=== Task to complete ===
Print every one of the records below word for word, leaving out the pictures.

=== Data entries ===
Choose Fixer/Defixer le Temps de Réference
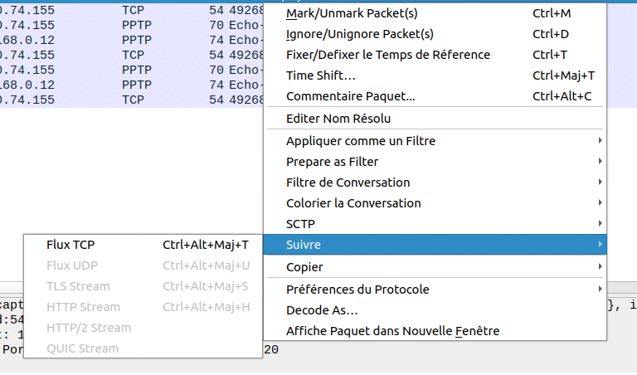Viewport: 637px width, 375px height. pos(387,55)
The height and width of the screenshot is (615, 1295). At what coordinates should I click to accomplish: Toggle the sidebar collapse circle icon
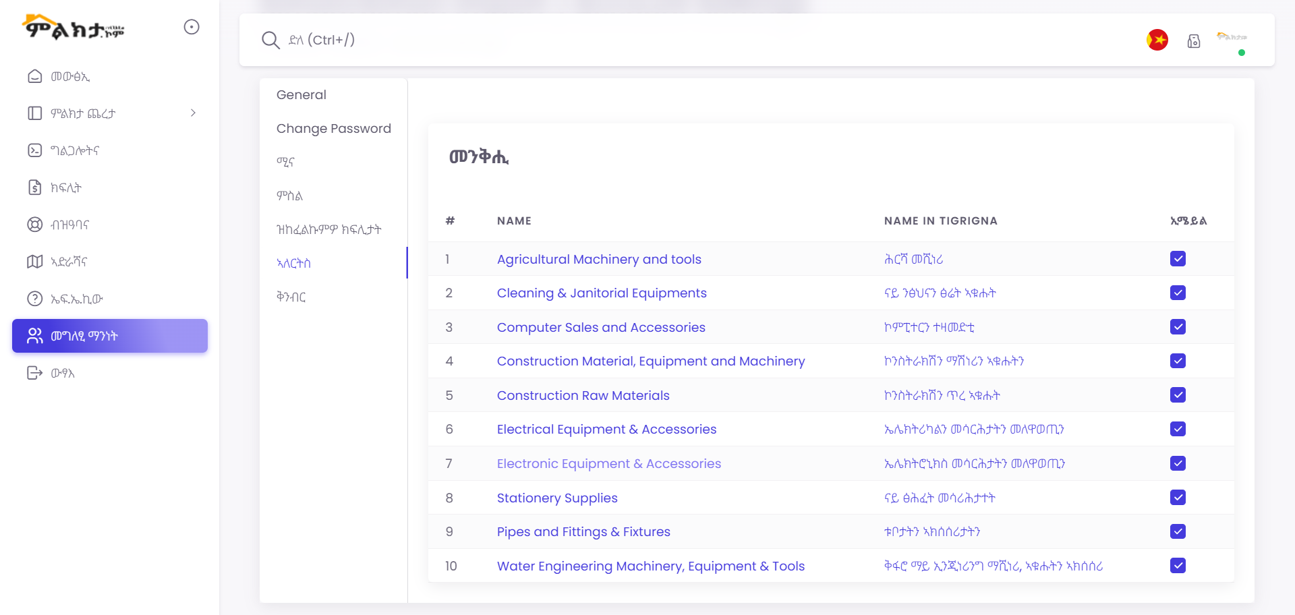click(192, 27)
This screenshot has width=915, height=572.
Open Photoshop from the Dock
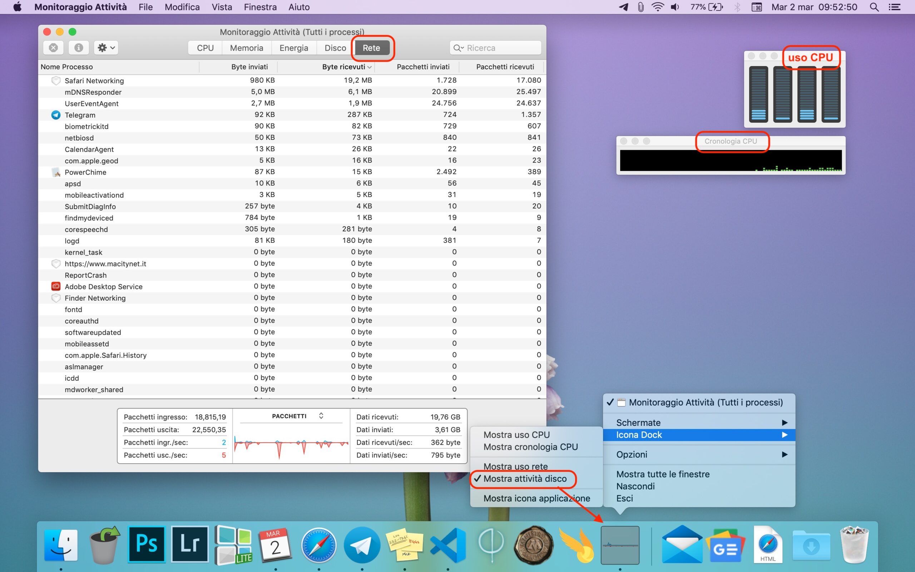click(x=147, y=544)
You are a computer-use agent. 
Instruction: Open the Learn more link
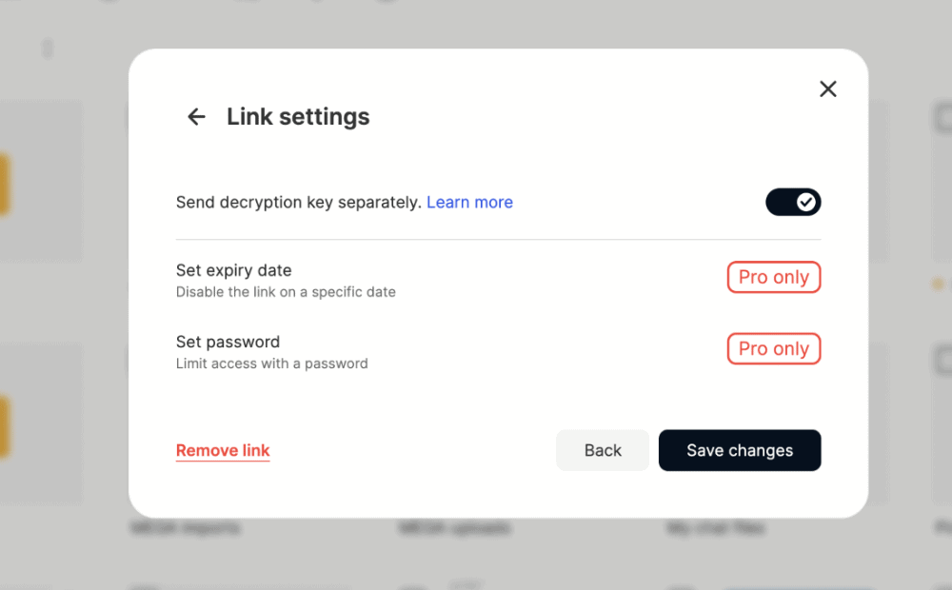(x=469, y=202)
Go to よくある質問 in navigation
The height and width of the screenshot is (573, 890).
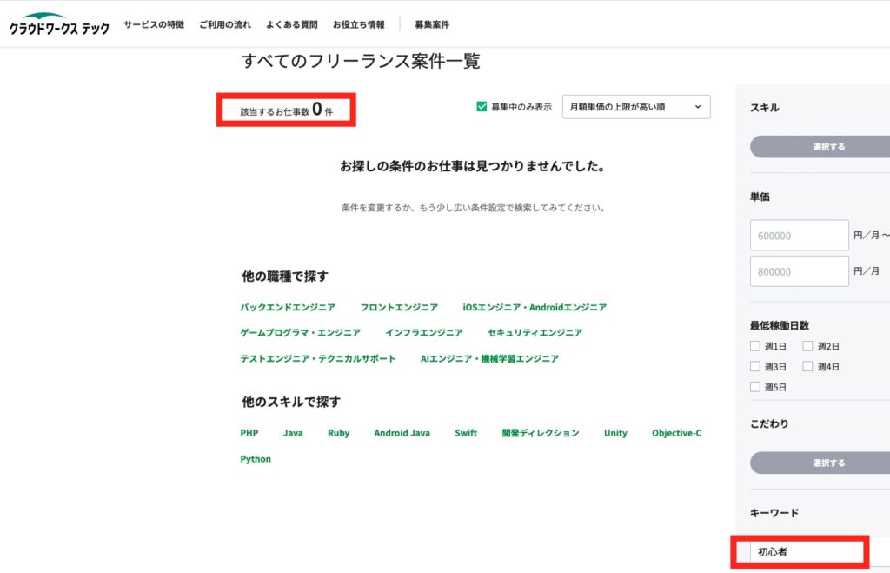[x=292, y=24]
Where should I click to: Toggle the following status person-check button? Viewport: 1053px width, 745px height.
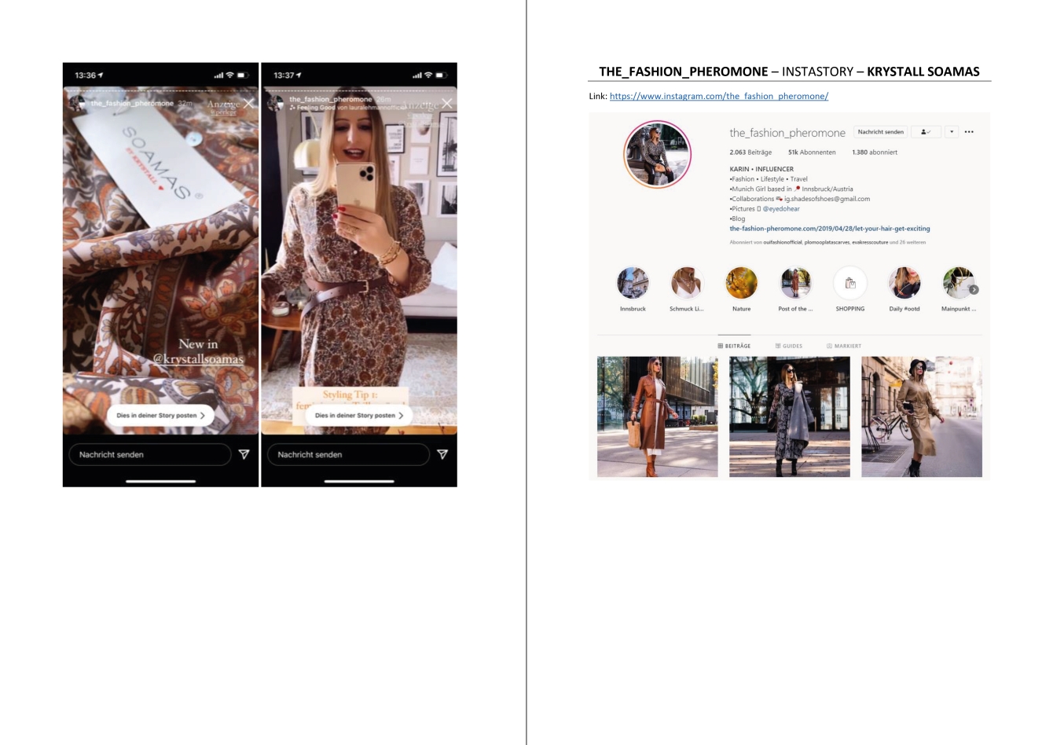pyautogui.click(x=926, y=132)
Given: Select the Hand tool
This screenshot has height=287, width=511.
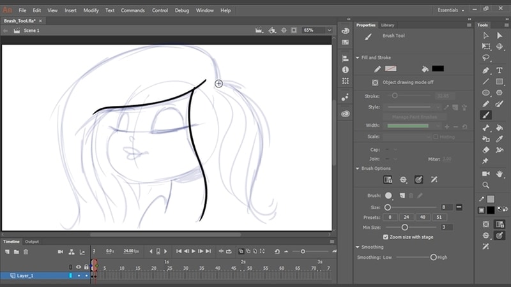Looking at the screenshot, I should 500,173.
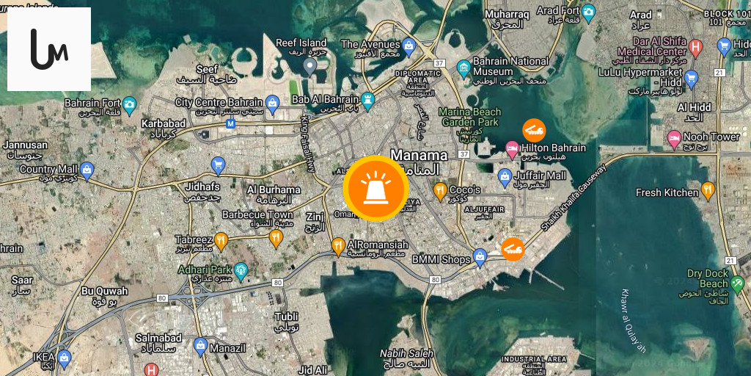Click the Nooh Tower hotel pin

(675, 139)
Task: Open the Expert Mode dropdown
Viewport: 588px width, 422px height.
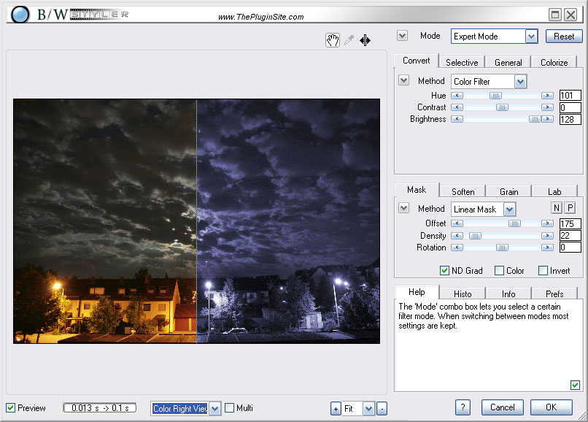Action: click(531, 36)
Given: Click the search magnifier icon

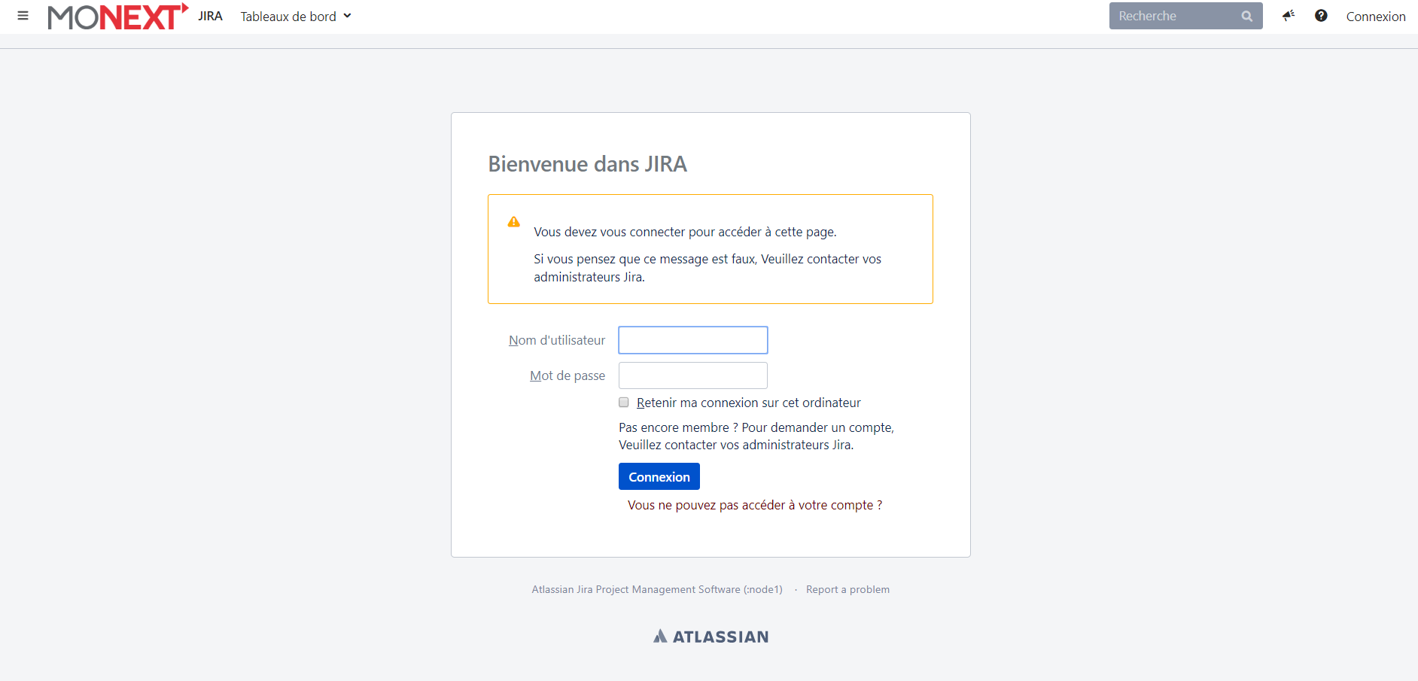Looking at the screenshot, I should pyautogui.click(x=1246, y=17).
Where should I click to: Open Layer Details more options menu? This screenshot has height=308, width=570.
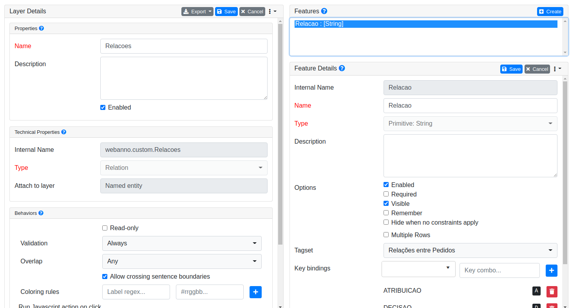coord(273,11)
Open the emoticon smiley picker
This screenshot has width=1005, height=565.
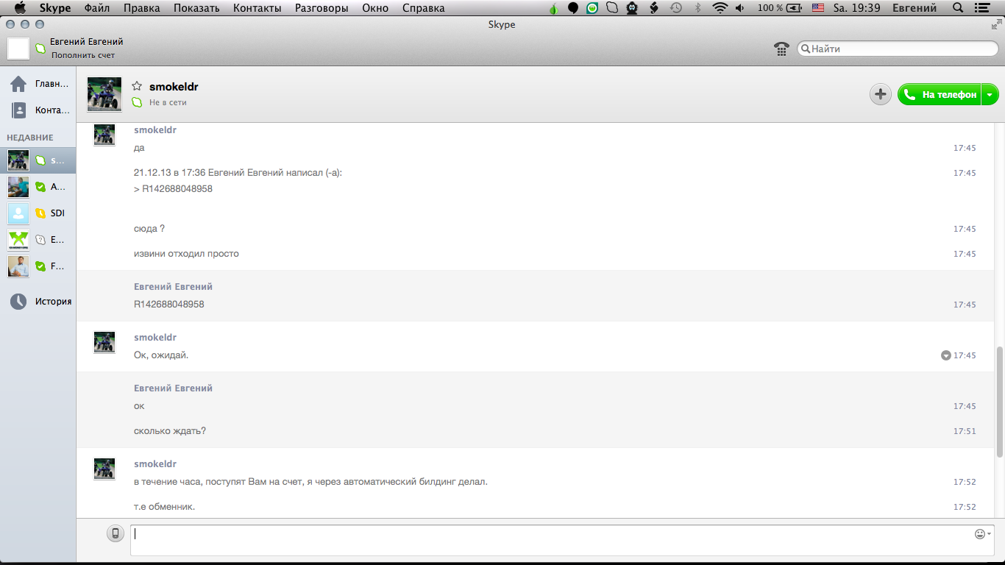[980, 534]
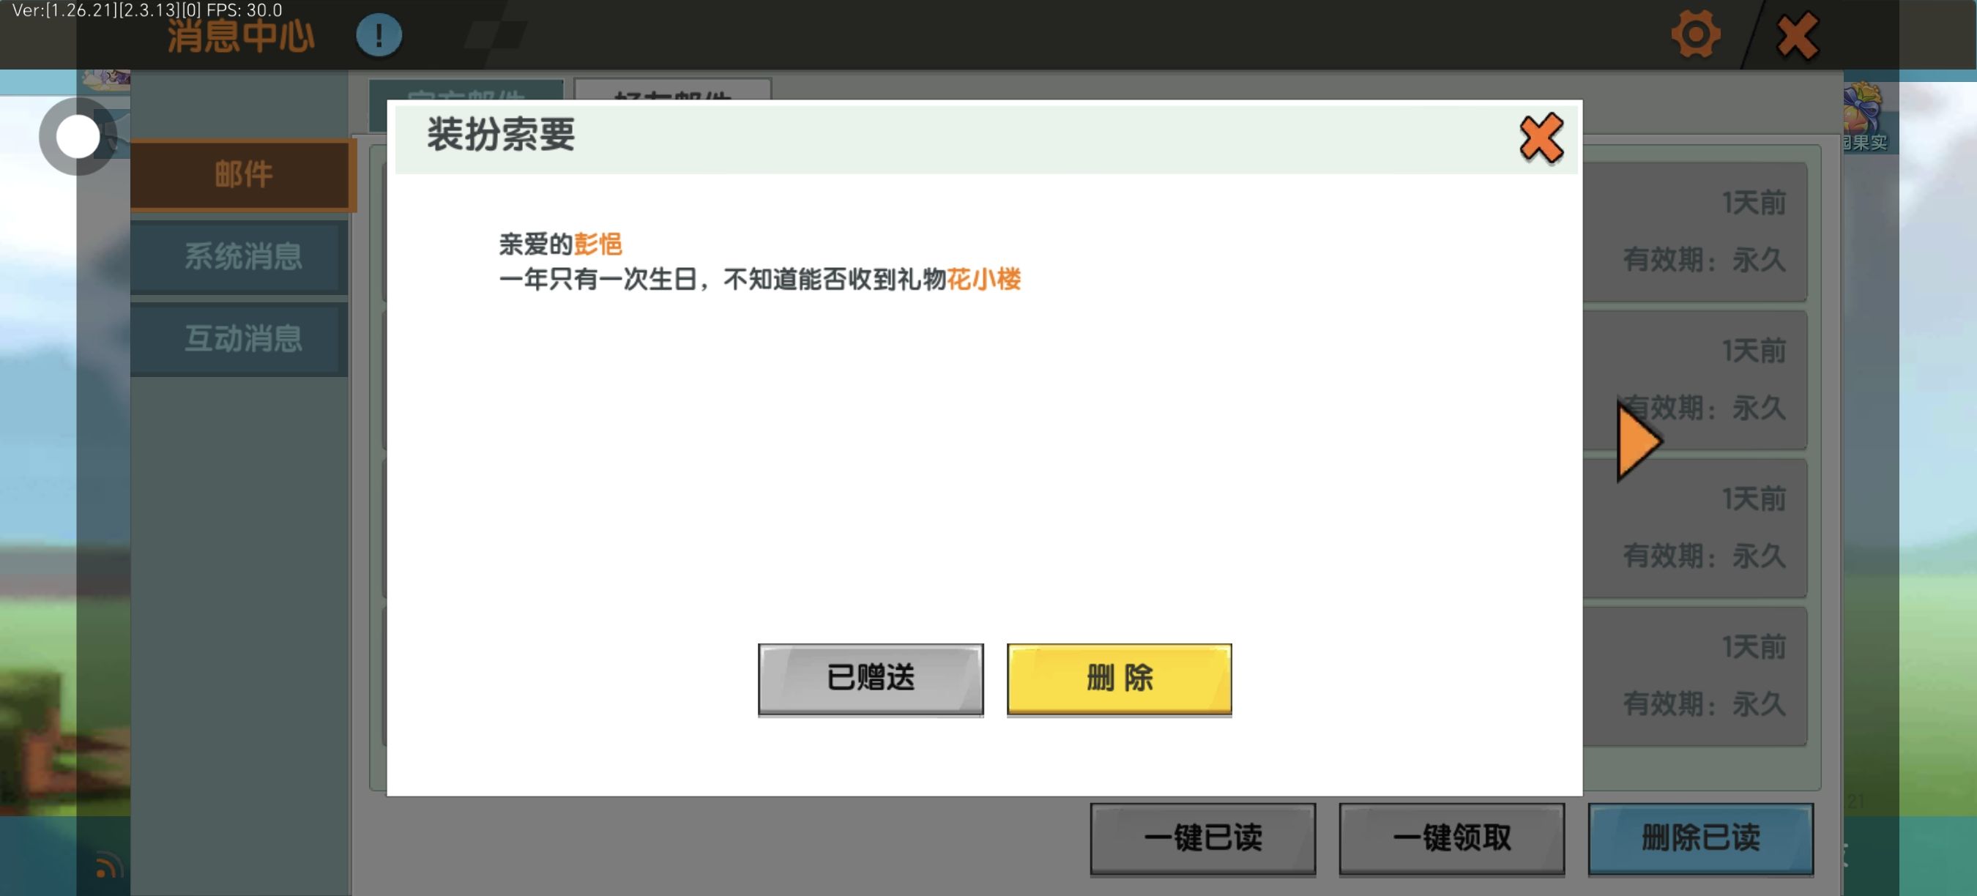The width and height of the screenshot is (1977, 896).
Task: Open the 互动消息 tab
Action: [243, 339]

=== Output for this task ===
Choose Fixer/Defixer le Temps de Réference
Viewport: 637px width, 375px height. pos(387,55)
The height and width of the screenshot is (615, 1295). At what coordinates should I click to accomplish: Toggle the sidebar collapse circle icon
click(192, 27)
This screenshot has width=915, height=572.
Open Photoshop from the Dock
click(x=147, y=544)
You are a computer-use agent. 
Instruction: Open the Learn more link
(x=469, y=202)
Go to よくある質問 in navigation
The height and width of the screenshot is (573, 890).
[x=292, y=24]
Where should I click to: Toggle the following status person-check button? Viewport: 1053px width, 745px height.
pyautogui.click(x=926, y=132)
Given: Select the Hand tool
This screenshot has height=287, width=511.
Looking at the screenshot, I should 500,173.
Click the Nooh Tower hotel pin

(675, 139)
Task: Open the Expert Mode dropdown
Viewport: 588px width, 422px height.
Action: click(531, 36)
Given: Click the search magnifier icon

Looking at the screenshot, I should pyautogui.click(x=1246, y=17).
Where should I click to: Open Layer Details more options menu? This screenshot has height=308, width=570.
coord(273,11)
Open the emoticon smiley picker
This screenshot has width=1005, height=565.
[980, 534]
The width and height of the screenshot is (1977, 896).
Task: Open the 互动消息 tab
Action: [243, 339]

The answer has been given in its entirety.